Getting Started with Impala by John Russell

You can buy the book here

This book introduces Impala SQL for Hadoop in a  simple and crystal clear way. Impala is a modern, and yet very interesting new entry in the Hadoop ecosystem. Cloudera, by implementing Impala, provided a very useful layer to Hadoop.

Impala makes SQL knowledge valuable again without having other low lever skills on Hadoop. SQL is already known to many data professionals coming to Hadoop from various platforms and DBMS and this layer helps those professionals to be ready and focused on real value of Big Data: producing Insights.

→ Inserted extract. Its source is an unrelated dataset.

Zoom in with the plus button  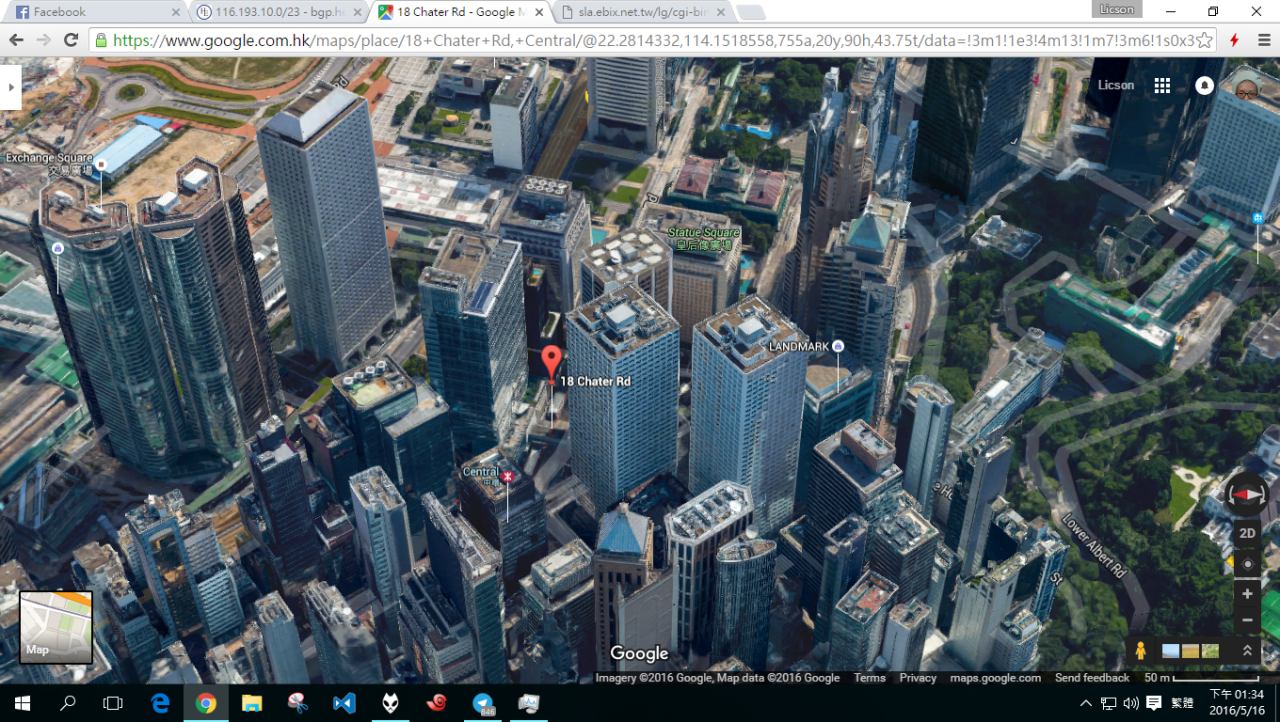tap(1247, 593)
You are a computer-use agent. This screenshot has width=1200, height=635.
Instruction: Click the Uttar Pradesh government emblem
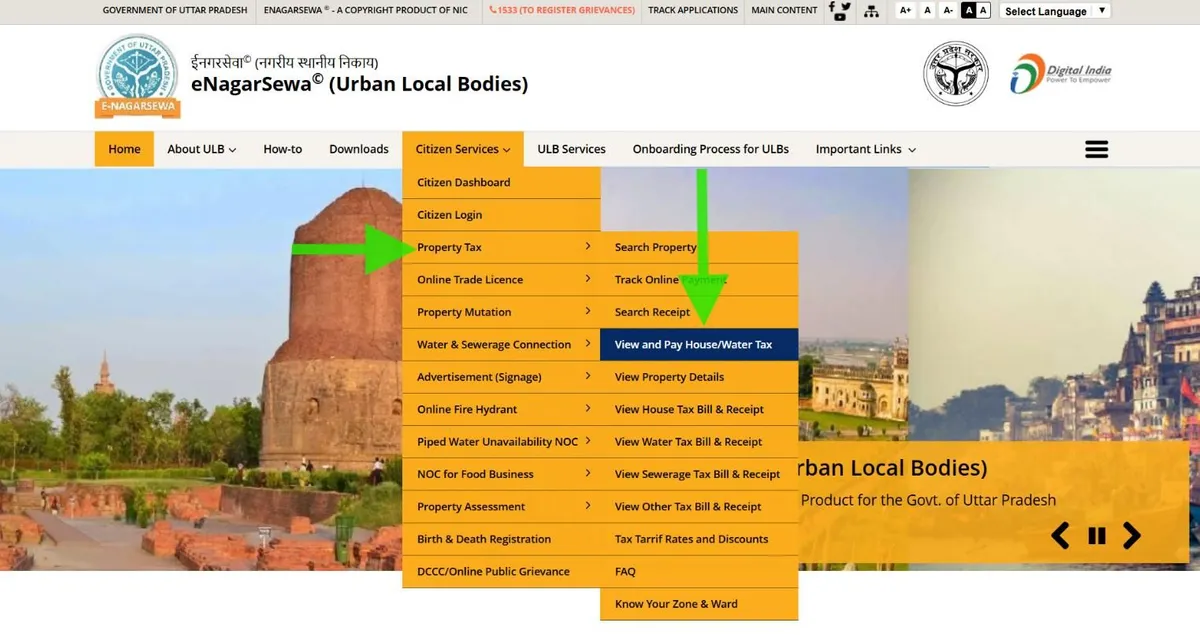955,74
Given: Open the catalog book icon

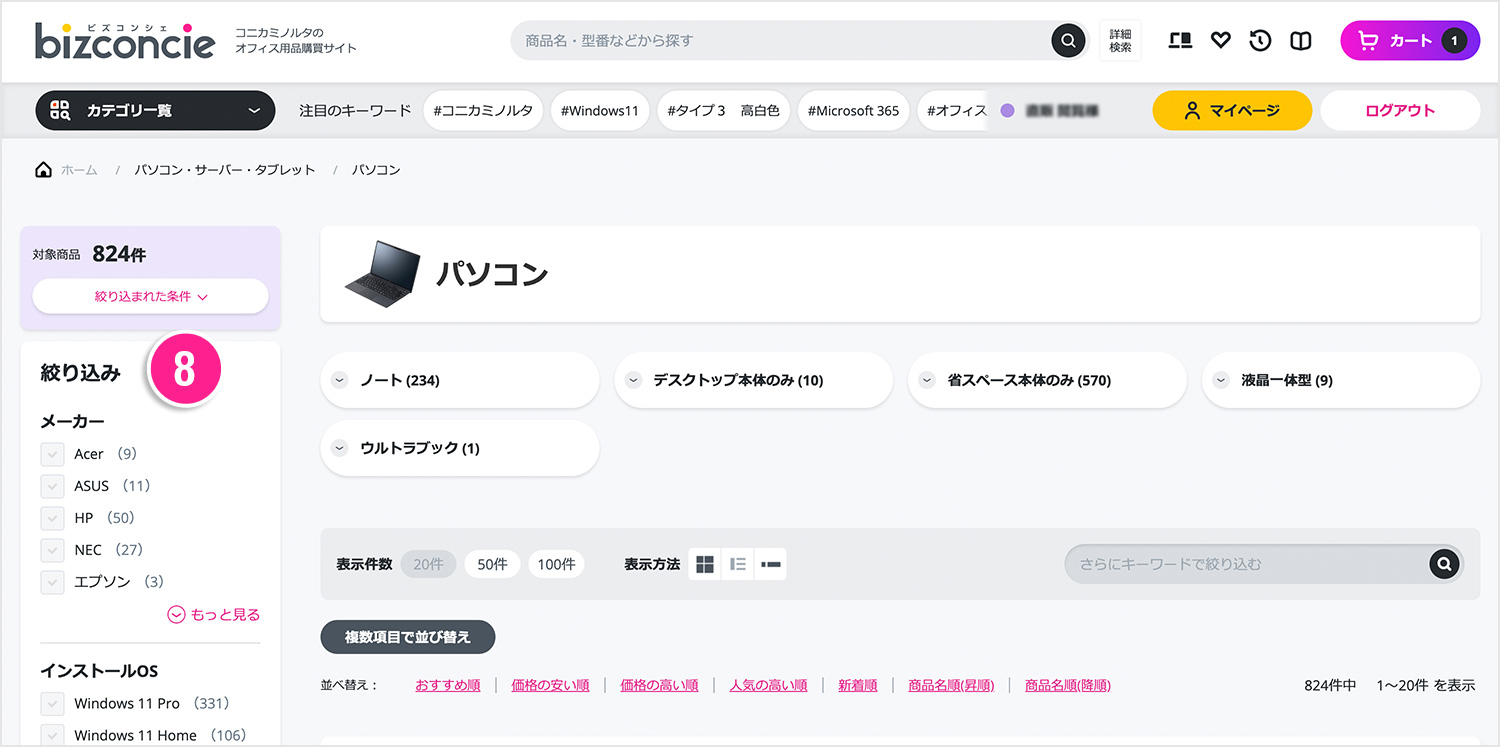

Impala currently is based on a subset of ANSI-92 SQL specification and that’s a good starting point to make SQL professional productive also in Big Data Hadoop environment.

To me the book reaches two important goals: first it’s highly readable and concise, second it shows something under active development in a “stable” and “actionable” way.

The author, to clearly point his view, provides in the book two main message: the first is “why and how” Impala implementation is a good news in Hadoop. Second: how to be ready with daily tasks and avoid pitfalls.

Impala is provided in the Cloudera’s Hadoop distribution, if you are using a different distribution, Impala is not part of it.

Pros: _____ Cons:
  • Accurate
  • Easy to understand
  • Helpful examples
  • Well-written
  • none

Best uses:

  • Expert
  • Intermediate

Yes, I would definitely recommend this book.

Since Impala is a new entry I hope other books will follow covering other integration stuff with Hadoop stack components such as Hive, HBase, Pig, Scoop etc.

Disclaimer: the book was provided to me for free as part of O’Reilly’s blogger reviewer program.